Passage shown:
__________________________________________________

Development of fixed target micro-crystallography dedicated to structural dynamics study

2023 Fiscal Year Final Research Report

• Project Area: Non-equilibrium-state molecular movies and their applications
• Project/Area Number: 19H05783
• Research Category: Grant-in-Aid for Scientific Research on Innovative Areas (Research in a proposed research area)
• Allocation Type: Single-year Grants
• Review Section: Complex systems
• Research Institution: Institute of Physical and Chemical Research
• Principal Investigator: Yamamoto Masaki 国立研究開発法人理化学研究所, 放射光科学研究センター, 部門長 (60241254)
• Co-Investigator(Kenkyū-buntansha): 熊坂 崇 公益財団法人高輝度光科学研究センター, 構造生物学推進室, 室長 (30291066)
• Project Period (FY): 2019-06-28 – 2024-03-31
• Keywords: X線結晶構造解析 / 構造ダイナミクス / 放射光

Outline of Final Research Achievements

We have developed a vacuum diffractometer for high-precision data collection on a fixed target and an in-situ measurement system for the generalization of dynamic X-ray crystallography. The vacuum diffractometer was found to be effective for low-background high S/N measurements, as the background was reduced by 99.9% under vacuum conditions compared to atmospheric conditions. The high-temperature humidity controller for the in-situ measurement system was used to control humidity up to 70°C and detect changes in protein structure and hydration structure. In addition, an injector-based microcrystal room temperature serial data collection combining the rtHAG and SS-ROX methods was successfully used for structural analysis. We also succeeded in developing a crystallization method suitable for humidity conditioning measurements to create different crystal systems depending on the scaffold protein.

__________________________________________________

Task list:
• a. Rewrite the paragraph of the research report that begins "We have developed a vacuum diffractometer" as a short bulleted list, keeping its main facts.
• b. Answer these from the research report:
(i) What is the research institution?
(ii) What are the start and end dates of the project period?
(iii) Up to what temperature could the high-temperature humidity controller control humidity?
• c. Carry on the research report from where it stops.

(Entries drawn from a collection)

__________________________________________________

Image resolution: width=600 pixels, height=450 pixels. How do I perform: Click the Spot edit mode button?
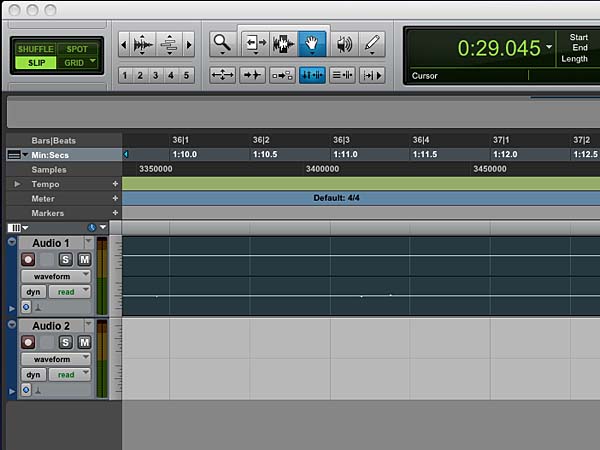(76, 49)
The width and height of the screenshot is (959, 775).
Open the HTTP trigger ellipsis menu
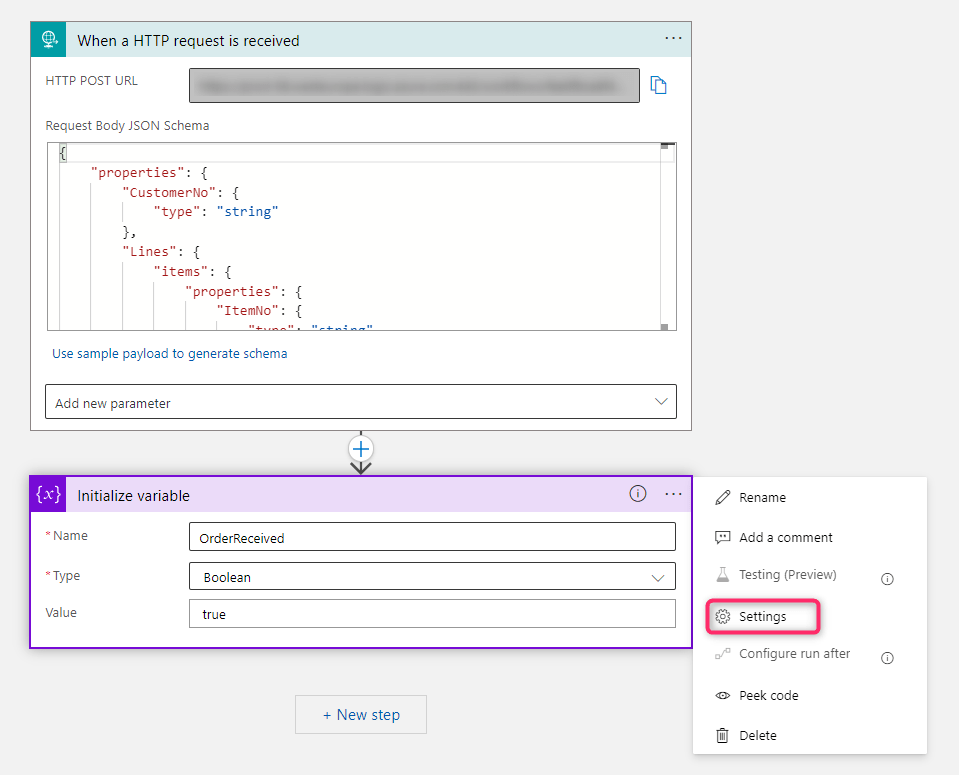coord(673,38)
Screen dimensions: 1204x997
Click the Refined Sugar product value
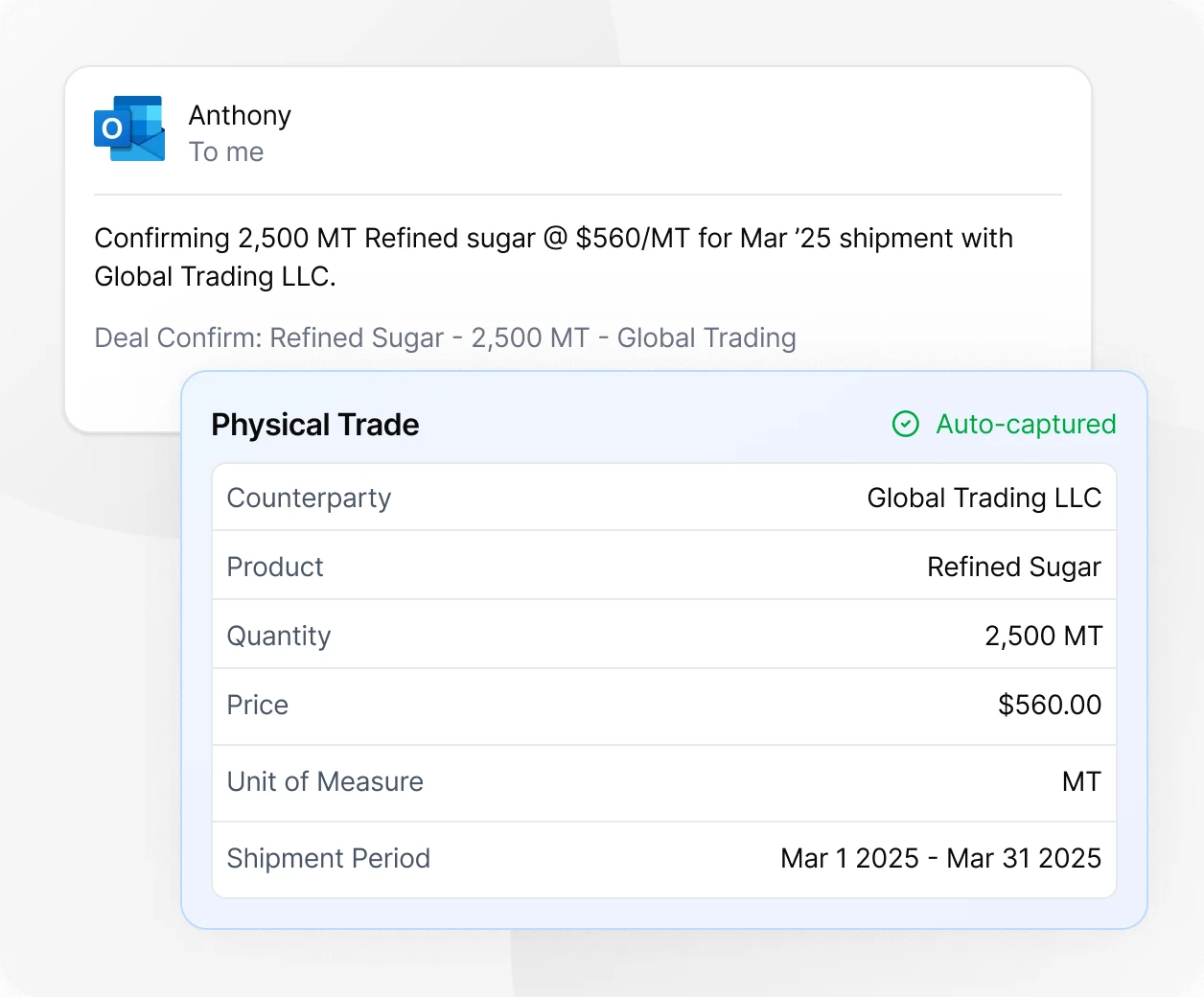pos(1013,567)
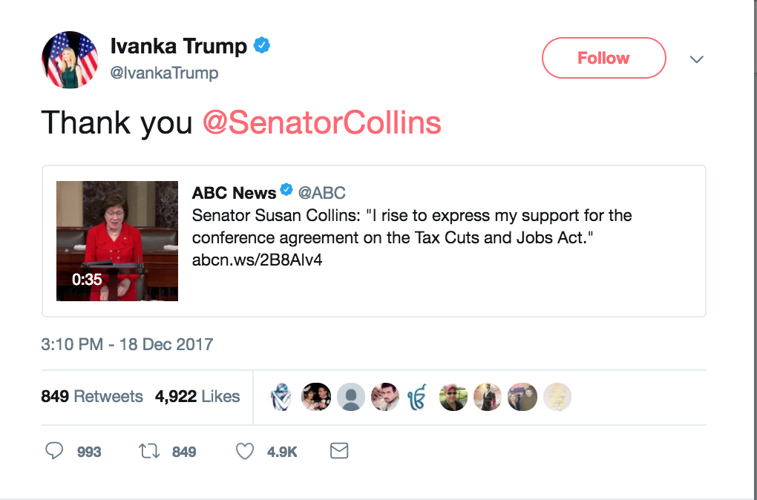Screen dimensions: 757x500
Task: Click ABC News verified badge
Action: tap(286, 192)
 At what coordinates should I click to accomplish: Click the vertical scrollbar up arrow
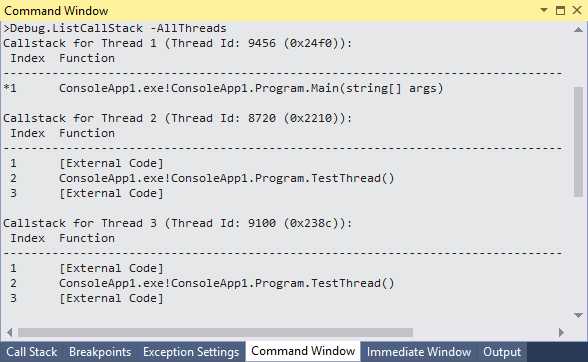[x=578, y=30]
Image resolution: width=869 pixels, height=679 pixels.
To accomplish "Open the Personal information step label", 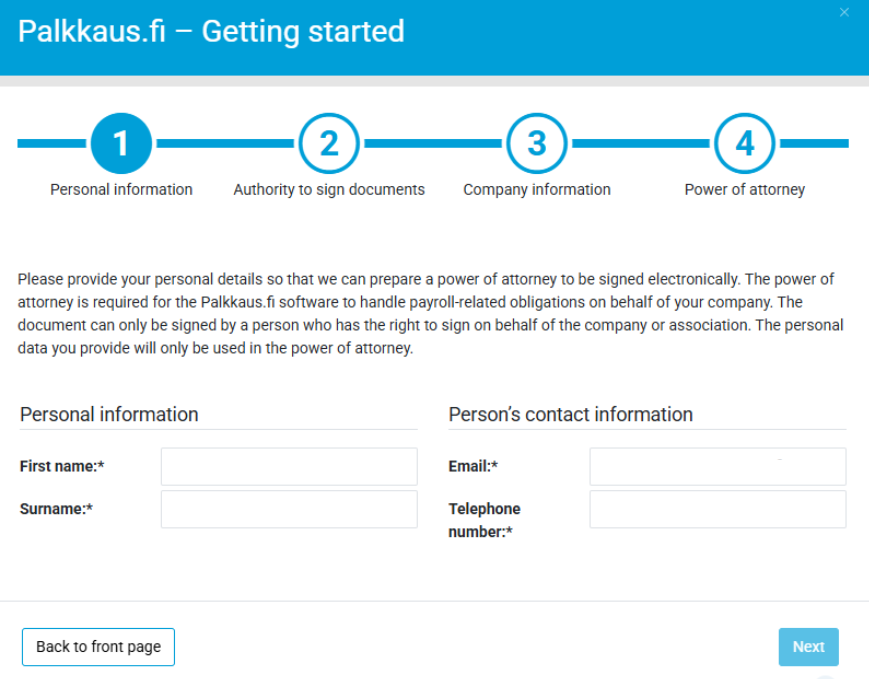I will (x=121, y=189).
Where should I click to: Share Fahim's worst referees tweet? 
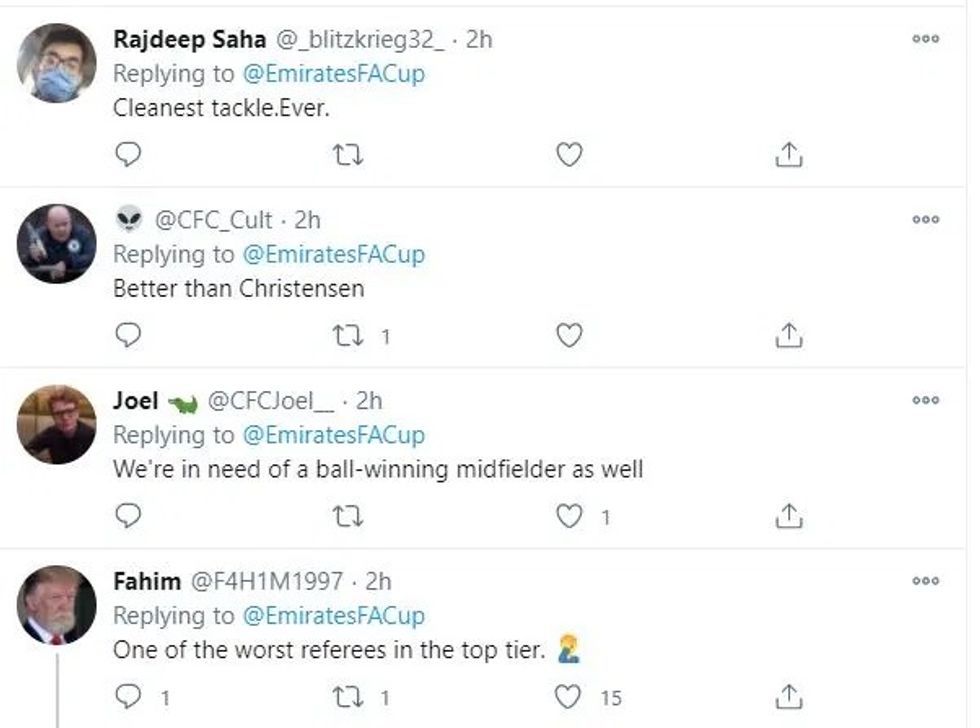790,696
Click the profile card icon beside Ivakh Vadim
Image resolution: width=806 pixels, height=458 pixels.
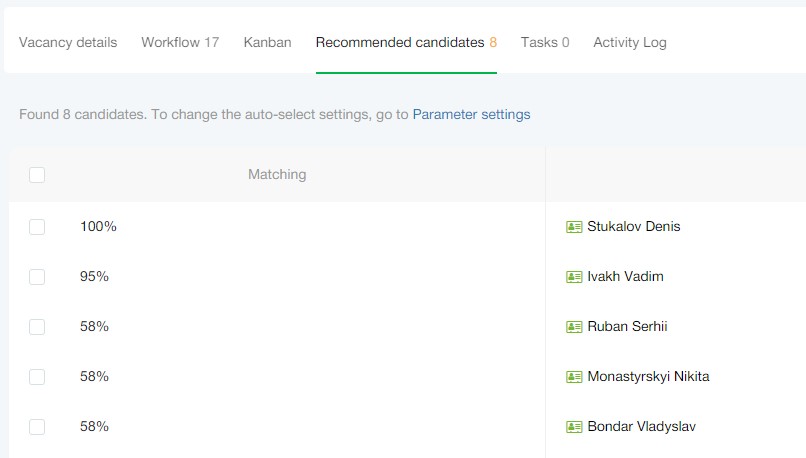coord(574,277)
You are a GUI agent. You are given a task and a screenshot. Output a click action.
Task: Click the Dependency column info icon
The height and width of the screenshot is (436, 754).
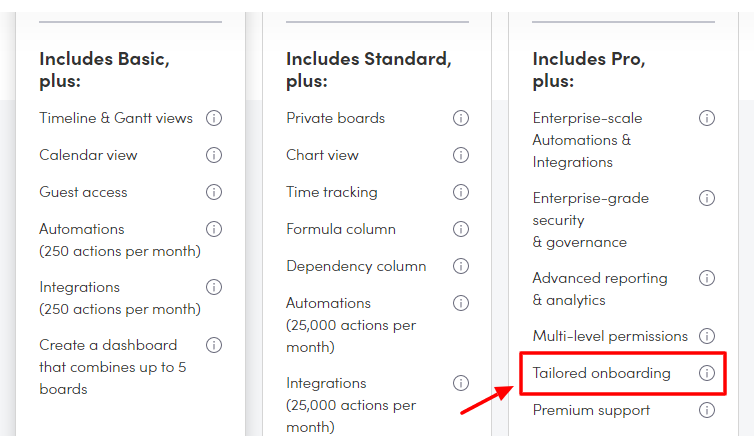460,266
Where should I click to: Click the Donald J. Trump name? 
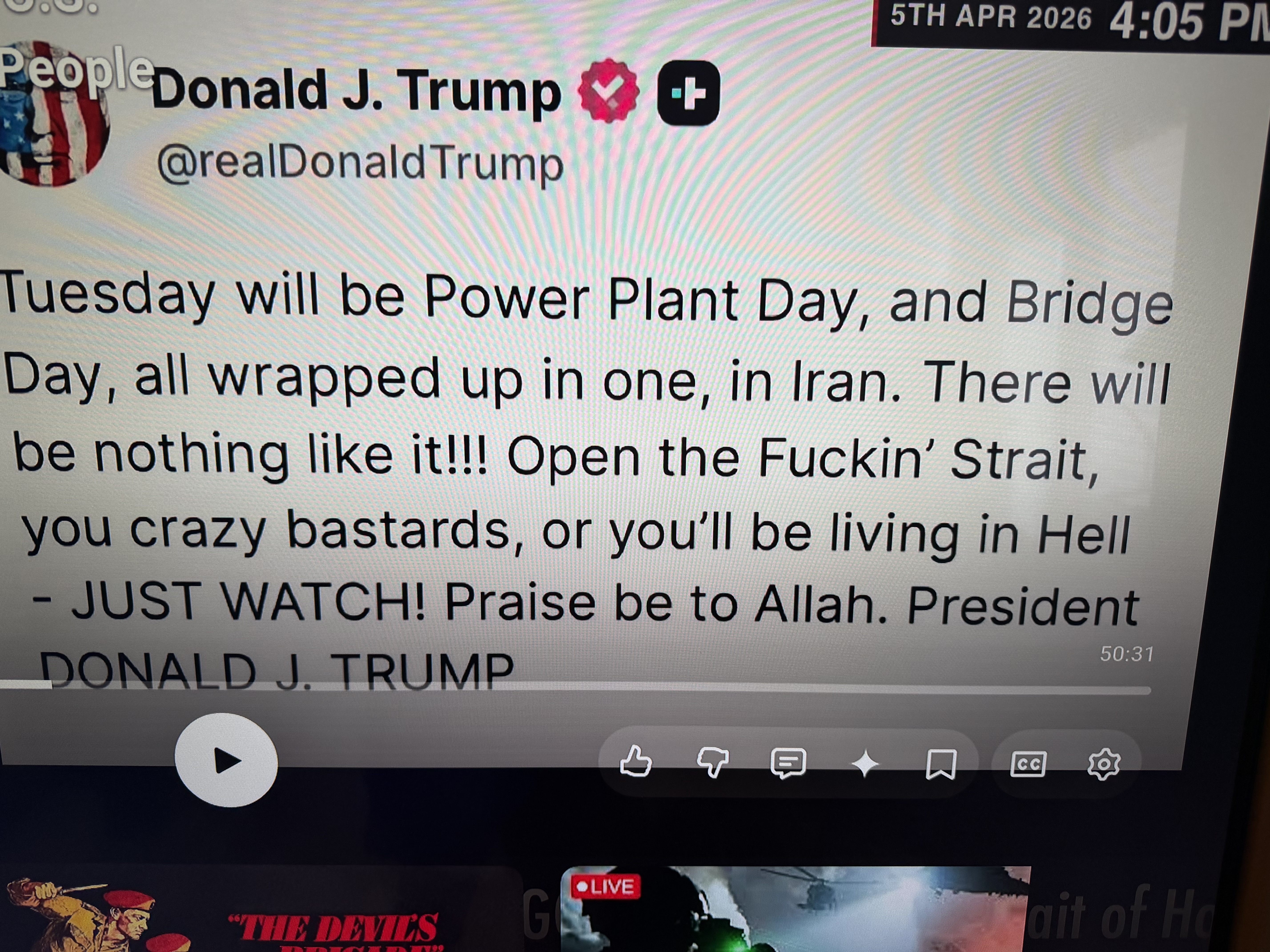coord(356,90)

__________________________________________________

Solved problems:
• a.
- Developed a vacuum diffractometer for high-precision data collection on a fixed target, plus an in-situ measurement system for generalizing dynamic X-ray crystallography.
- Under vacuum, background dropped by 99.9% compared with atmospheric conditions, making the diffractometer effective for low-background, high S/N measurements.
- The in-situ system's high-temperature humidity controller held humidity steady up to 70°C and detected changes in protein structure and hydration structure.
- Injector-based microcrystal room-temperature serial data collection, combining the rtHAG and SS-ROX methods, was used successfully for structural analysis.
- Developed a crystallization method suited to humidity conditioning measurements that creates different crystal systems depending on the scaffold protein.

• b.
(i) Institute of Physical and Chemical Research
(ii) 2019-06-28 to 2024-03-31
(iii) 70°C

• c.
Free Research Field

構造生物学

Academic Significance and Societal Importance of the Research Achievements

構造ダイナミクス研究に向けXFELビームタイムの確保が律速となるSFX法に加え、リング型放射光でも固定した多量の微小結晶のからの動的Ｘ線結晶構造解析の高度化が求められている。真空回折計は低バックグラウンド高S/N測定を実現して、構造変化の同期に有利なナノメートルサイズ結晶からの動的Ｘ線結晶構造解析を可能にする。また、非凍結での構造解析を実現するin-situ測定系は、恒温動物の体温域まで測定範囲を拡張しSS-ROX法と組み合わせることでタンパク質の生理活性温度環境での構造決定を可能にした。これらの技術開発により、広範な測定条件でのタンパク質の動的Ｘ線結晶構造解析を可能にする。